No EP não fomos nós que fizemos e foi diferente, mas no anterior o Diogo fez o artwork, misturando desenhos meus com fotografias nossas com caos. Agora já não somos nós que estamos a fazer o artwork, nem o que temos postado no Instagram e no Facebook. Têm sido um coletivo que é a CISMA, cá de Guimarães, excelentes profissionais e amigos. Eles é que nos abordaram há muito tempo atrás, “vocês fazem cenas fixes, mas são demasiado caóticos e é muito difícil para quem está fora perceber o que estão a dizer”. Então eles vieram salvar essa parte, para ser mais perceptível. Porque às vezes nós chegamos lá e metemos uma imagem do que é que querem dizer as caudas dos gatos e dizemos “olá”, e para a maior parte das pessoas se calhar não faz sentido nenhum. Eles vieram trazer um pouco de ordem à forma como nós nos apresentamos às pessoas.

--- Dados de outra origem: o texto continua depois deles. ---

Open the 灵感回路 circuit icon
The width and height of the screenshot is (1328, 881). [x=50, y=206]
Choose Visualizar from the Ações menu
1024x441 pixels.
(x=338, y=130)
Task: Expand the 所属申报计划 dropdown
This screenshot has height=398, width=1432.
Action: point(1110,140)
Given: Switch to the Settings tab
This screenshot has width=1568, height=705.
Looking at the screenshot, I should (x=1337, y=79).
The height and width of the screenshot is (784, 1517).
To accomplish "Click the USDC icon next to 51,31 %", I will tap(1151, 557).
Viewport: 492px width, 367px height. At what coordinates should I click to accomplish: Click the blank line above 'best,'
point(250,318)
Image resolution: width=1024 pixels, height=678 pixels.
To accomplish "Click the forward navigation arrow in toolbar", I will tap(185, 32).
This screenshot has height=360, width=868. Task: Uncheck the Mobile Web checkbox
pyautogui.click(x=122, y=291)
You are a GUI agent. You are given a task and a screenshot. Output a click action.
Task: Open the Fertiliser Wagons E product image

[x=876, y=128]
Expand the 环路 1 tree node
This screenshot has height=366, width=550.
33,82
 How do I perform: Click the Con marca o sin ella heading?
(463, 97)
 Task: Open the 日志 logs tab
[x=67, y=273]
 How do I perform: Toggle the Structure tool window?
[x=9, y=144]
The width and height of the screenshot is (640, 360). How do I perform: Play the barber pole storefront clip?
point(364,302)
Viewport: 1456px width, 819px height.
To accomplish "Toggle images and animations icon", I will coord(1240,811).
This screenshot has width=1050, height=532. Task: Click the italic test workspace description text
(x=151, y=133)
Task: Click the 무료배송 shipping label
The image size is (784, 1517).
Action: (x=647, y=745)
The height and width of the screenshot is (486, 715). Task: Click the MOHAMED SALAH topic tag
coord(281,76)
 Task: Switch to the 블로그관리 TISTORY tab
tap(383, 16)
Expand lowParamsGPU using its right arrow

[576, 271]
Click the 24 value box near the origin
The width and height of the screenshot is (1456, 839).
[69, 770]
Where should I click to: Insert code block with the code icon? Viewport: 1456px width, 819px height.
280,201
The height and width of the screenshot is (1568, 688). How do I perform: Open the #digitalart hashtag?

ND – Vem de encontro ao que disse à bocado do álbum e da inclusão. Também ter a interpretação de pessoas de fora das nossas músicas. Interpretações mais sóbrias e nítidas. Não tão suscetível a mil interpretações porque é tudo e nada ou nenhuma interpretação.

Vão lançar o álbum na pandemia e nem vão poder apresentá-lo já ao vivo. Como é que estão a pensar dinamizar a divulgação? Têm videos ou outras coisas preparadas ou em mente para chegar a um público mais abrangente?

AS – Agora andamos a sonhar um bocado, porque ainda não bateu que 2021 está perdido para toda a gente. [risos].  “Se calhar ainda vai dar”, ainda estamos nessa fase. E se calhar ainda vai dar.

Para quando eventualmente encararmos que não vai dar, algumas ideias têm surgido de outras coisas que fomos fazendo em segundo plano com Unsafe. Por exemplo, livros e um documentário, ideias para fazer espetáculos com crianças, ou só colaborar com a comunidade. Trazer as artes para as pessoas “comuns” e usar Unsafe como um veículo para trazer ao de cima um pouco do que há de caótico em toda gente. Isto também só pode acontecer quando não houver pandemia, mas ainda assim vamos pensando de que maneira podemos concretizar isso.

Um dos membros novos de Unsafe é o Filipe Louro, que toca com Rite of Trio e Salto. Ele também veio trazer uma série de ideias absurdas que podem funcionar, seja vídeos ao vivo com cenários ou momentos teatrais que nós já temos ao vivo, mas nunca fomos a fundo com o que podemos fazer com isso. Em vídeo, se calhar é muito mais fácil concretizar a loucura total do teatro de Unsafe. Por isso vamos acreditar no melhor e que vão acontecer coisas altamente na mesma.

Têm algo a acrescentar para quem não vos conhece? Porque é que deviam ouvir Unsafe Space Garden?

AS – [risos] Porquê? Isso coloca-me numa posição de dúvida existencial muito grande. Porque é que as pessoas deviam ouvir Unsafe Space Garden? 

ND – [risos] Nós fazemos isto porque há uma necessidade muito grande. Se há uma necessidade muito grande, é porque há algo que está em falta. Se há algo que está em falta, então, se calhar, para as pessoas que sentem que algo está em falta, pode ser que faça sentido ouvir Unsafe, porque esse em falta é vago, mas ao mesmo tempo não é assim muito vago. E o que é esse em falta? Ouçam Unsafe Space Garden.

AS – [risos] Acho que também ajudaria dizer que podem ouvir Unsafe e conversar connosco sempre que quiserem. Nós já tentámos deixar mais ou menos expresso, nos meios que temos de chegar às pessoas à nossa volta geograficamente, que podem mandar mensagem e conversar um bocadinho, porque uma canção nunca é só sobre mim e uma pessoa específica, são só contemplações acerca da espécie humana. E podem ouvir só para tentar perceber se nós estamos a dizer alguma coisa que faz sentido para elas e podem dançar, porque há partes em que é fixe dançar, ou lavar a loiça.

Bro, You Got Something In Your Eye – A Guided Meditation pode ser escutado nos diversos serviços de streaming e no Bandcamp da banda.